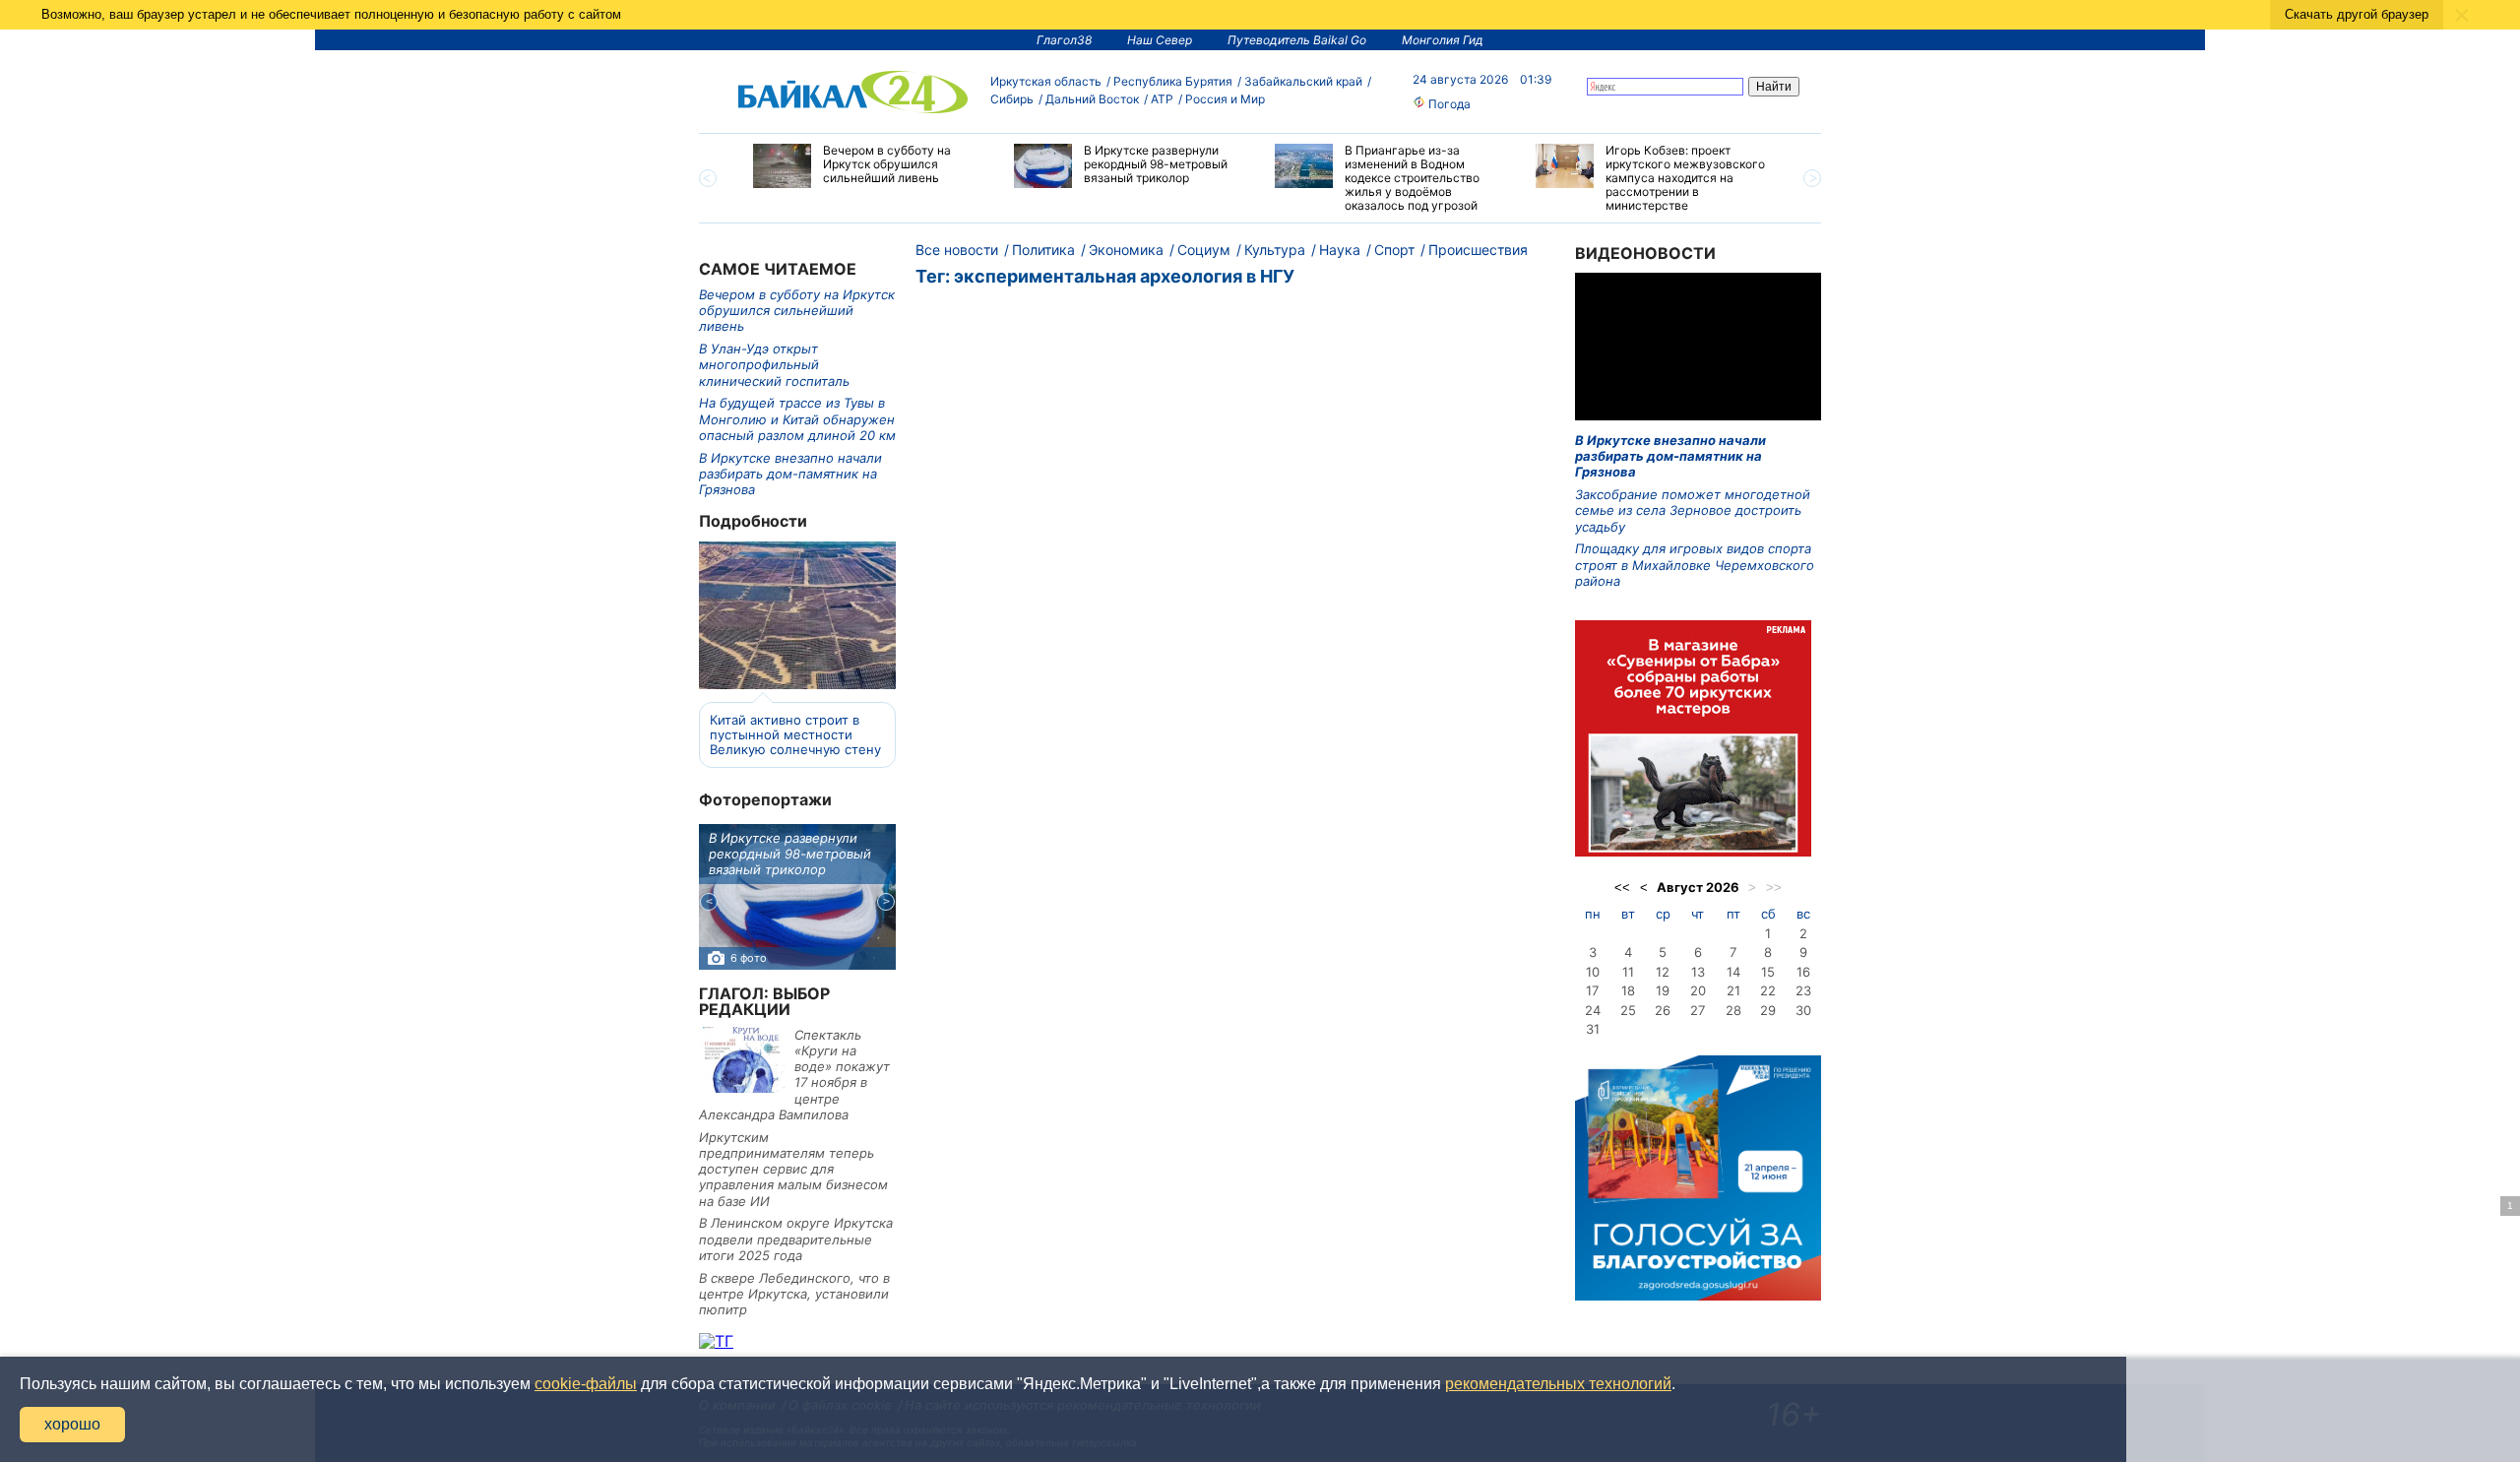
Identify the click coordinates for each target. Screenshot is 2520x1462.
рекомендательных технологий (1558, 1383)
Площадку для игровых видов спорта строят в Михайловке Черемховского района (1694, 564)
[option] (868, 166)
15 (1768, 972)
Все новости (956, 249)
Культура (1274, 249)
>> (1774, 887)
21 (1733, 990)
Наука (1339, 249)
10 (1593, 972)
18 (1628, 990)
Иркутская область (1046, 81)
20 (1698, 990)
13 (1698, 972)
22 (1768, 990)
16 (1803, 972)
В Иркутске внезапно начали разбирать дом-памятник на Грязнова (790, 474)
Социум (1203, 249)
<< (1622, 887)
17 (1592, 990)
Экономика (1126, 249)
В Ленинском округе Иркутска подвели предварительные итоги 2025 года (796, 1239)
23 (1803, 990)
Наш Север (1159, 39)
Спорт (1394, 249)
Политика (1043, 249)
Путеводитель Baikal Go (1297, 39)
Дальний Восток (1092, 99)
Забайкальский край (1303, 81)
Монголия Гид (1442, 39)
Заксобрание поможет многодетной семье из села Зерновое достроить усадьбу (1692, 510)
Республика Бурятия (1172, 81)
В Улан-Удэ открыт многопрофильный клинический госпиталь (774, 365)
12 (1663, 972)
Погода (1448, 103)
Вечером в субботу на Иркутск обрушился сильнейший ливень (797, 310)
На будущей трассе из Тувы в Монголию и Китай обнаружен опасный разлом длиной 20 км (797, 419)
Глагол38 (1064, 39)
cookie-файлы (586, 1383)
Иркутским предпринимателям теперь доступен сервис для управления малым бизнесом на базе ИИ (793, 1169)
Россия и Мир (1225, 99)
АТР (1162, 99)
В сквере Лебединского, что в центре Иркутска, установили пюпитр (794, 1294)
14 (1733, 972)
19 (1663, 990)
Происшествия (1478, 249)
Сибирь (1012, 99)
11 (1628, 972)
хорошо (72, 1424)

◆ **What the exercise asks**
A faithful copy of all the entries is required, pictures excluded.

◆ **Answer below**
Identify the click coordinates for each target. Screenshot is 2520x1462.
рекомендательных технологий (1558, 1383)
Площадку для игровых видов спорта строят в Михайловке Черемховского района (1694, 564)
[option] (868, 166)
15 (1768, 972)
Все новости (956, 249)
Культура (1274, 249)
>> (1774, 887)
21 (1733, 990)
Наука (1339, 249)
10 (1593, 972)
18 (1628, 990)
Иркутская область (1046, 81)
20 (1698, 990)
13 (1698, 972)
22 (1768, 990)
16 (1803, 972)
В Иркутске внезапно начали разбирать дом-памятник на Грязнова (790, 474)
Социум (1203, 249)
<< (1622, 887)
17 (1592, 990)
Экономика (1126, 249)
В Ленинском округе Иркутска подвели предварительные итоги 2025 года (796, 1239)
23 (1803, 990)
Наш Север (1159, 39)
Спорт (1394, 249)
Политика (1043, 249)
Путеводитель Baikal Go (1297, 39)
Дальний Восток (1092, 99)
Забайкальский край (1303, 81)
Монголия Гид (1442, 39)
Заксобрание поможет многодетной семье из села Зерновое достроить усадьбу (1692, 510)
Республика Бурятия (1172, 81)
В Улан-Удэ открыт многопрофильный клинический госпиталь (774, 365)
12 (1663, 972)
Погода (1448, 103)
Вечером в субботу на Иркутск обрушился сильнейший ливень (797, 310)
На будущей трассе из Тувы в Монголию и Китай обнаружен опасный разлом длиной 20 км (797, 419)
Глагол38 (1064, 39)
cookie-файлы (586, 1383)
Иркутским предпринимателям теперь доступен сервис для управления малым бизнесом на базе ИИ (793, 1169)
Россия и Мир (1225, 99)
АТР (1162, 99)
В сквере Лебединского, что в центре Иркутска, установили пюпитр (794, 1294)
14 (1733, 972)
19 (1663, 990)
Происшествия (1478, 249)
Сибирь (1012, 99)
11 (1628, 972)
хорошо (72, 1424)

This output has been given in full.